Collected data
= Beginning of Section =
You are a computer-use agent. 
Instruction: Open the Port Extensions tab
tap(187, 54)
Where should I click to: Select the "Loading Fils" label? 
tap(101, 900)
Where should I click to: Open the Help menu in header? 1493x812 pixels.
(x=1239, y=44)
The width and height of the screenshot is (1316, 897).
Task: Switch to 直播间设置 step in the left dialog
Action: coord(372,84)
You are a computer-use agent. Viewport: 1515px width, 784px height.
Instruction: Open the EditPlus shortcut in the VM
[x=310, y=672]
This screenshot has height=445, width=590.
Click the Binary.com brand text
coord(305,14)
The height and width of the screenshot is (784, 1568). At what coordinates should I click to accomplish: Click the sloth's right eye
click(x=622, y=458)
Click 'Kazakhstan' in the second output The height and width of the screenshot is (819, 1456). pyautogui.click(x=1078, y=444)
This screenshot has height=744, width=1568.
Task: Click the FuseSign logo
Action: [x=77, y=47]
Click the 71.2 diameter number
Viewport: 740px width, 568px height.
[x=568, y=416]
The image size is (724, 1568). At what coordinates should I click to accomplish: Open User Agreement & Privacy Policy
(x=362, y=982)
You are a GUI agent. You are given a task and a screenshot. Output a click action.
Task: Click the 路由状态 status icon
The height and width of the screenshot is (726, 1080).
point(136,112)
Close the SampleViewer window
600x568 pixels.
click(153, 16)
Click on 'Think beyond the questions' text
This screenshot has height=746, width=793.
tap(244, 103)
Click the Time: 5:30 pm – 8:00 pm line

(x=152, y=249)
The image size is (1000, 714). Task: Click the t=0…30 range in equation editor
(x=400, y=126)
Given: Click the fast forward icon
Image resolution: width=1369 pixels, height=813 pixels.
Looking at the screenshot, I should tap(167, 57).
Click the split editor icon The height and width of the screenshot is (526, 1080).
= End of Section =
- _Exercise requirements_:
Every line above with the string "agent" in it needs to be copied.

- _Response_:
You are a computer-use agent. 
You are a computer-use agent. Viewport: 1515px width, 784px height.
You are a GUI agent. You are given a task and a screenshot. Output a click action.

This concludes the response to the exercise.